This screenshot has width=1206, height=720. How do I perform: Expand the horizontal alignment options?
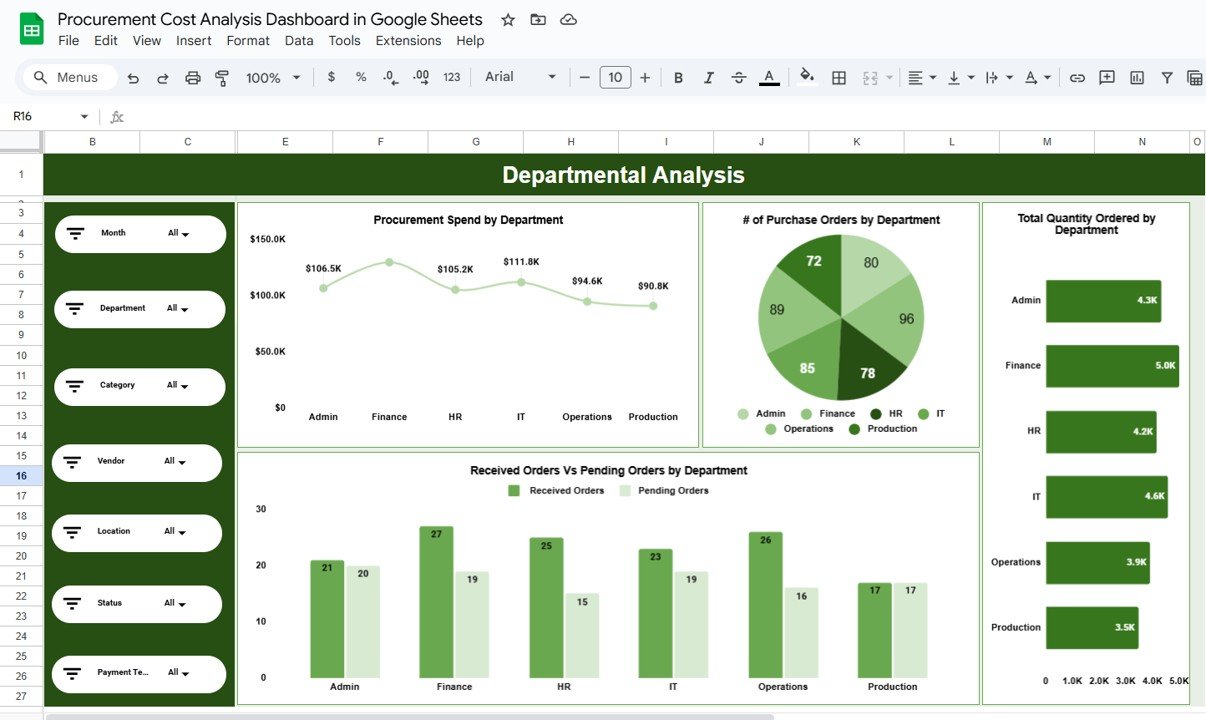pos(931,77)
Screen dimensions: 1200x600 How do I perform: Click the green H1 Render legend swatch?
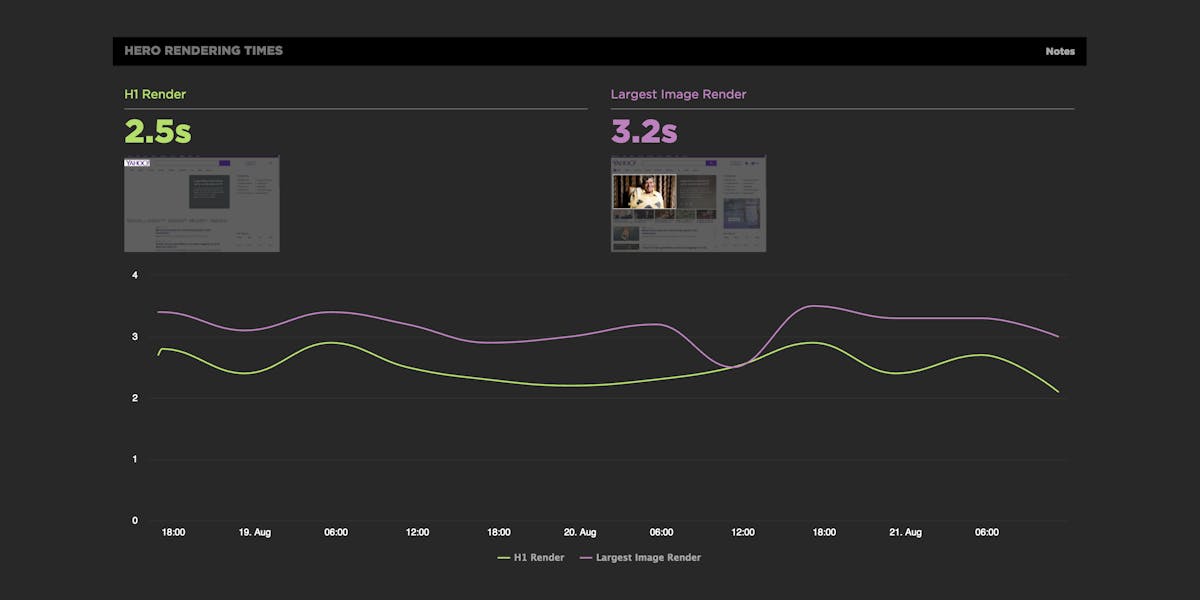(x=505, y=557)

________________________

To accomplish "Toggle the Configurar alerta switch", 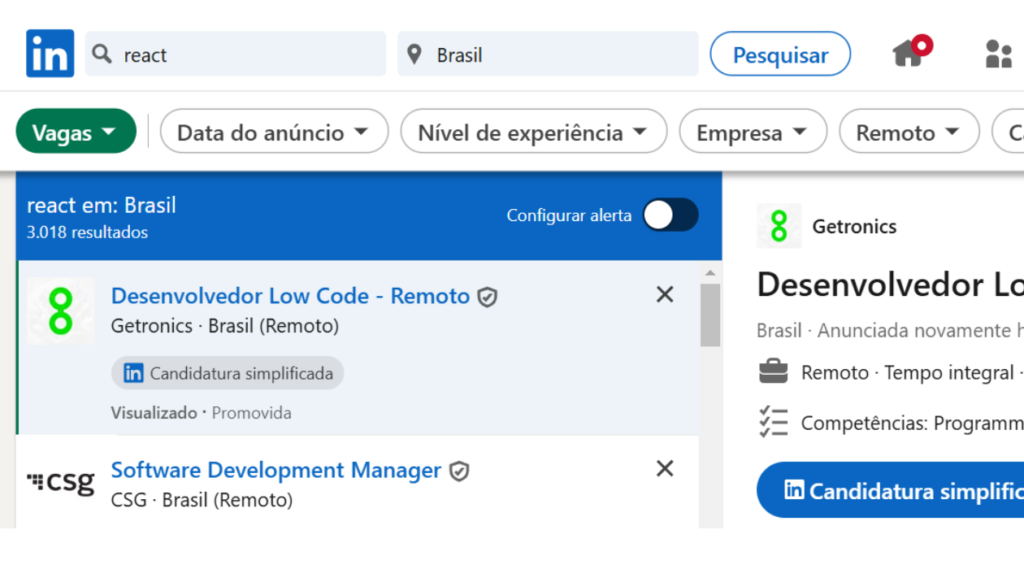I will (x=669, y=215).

________________________

Reproduce the items starting at the line containing "This screenshot has" and ending at the line containing "(x=505, y=557)", requests included, with every coordinate in the answers shifted by 148. Leave the pictures out of your response.

This screenshot has width=1206, height=720. How do I perform: Expand the horizontal alignment options?
pos(1079,225)
Screen dimensions: 1200x600 How do I perform: Click the green H1 Render legend swatch?
(x=653, y=705)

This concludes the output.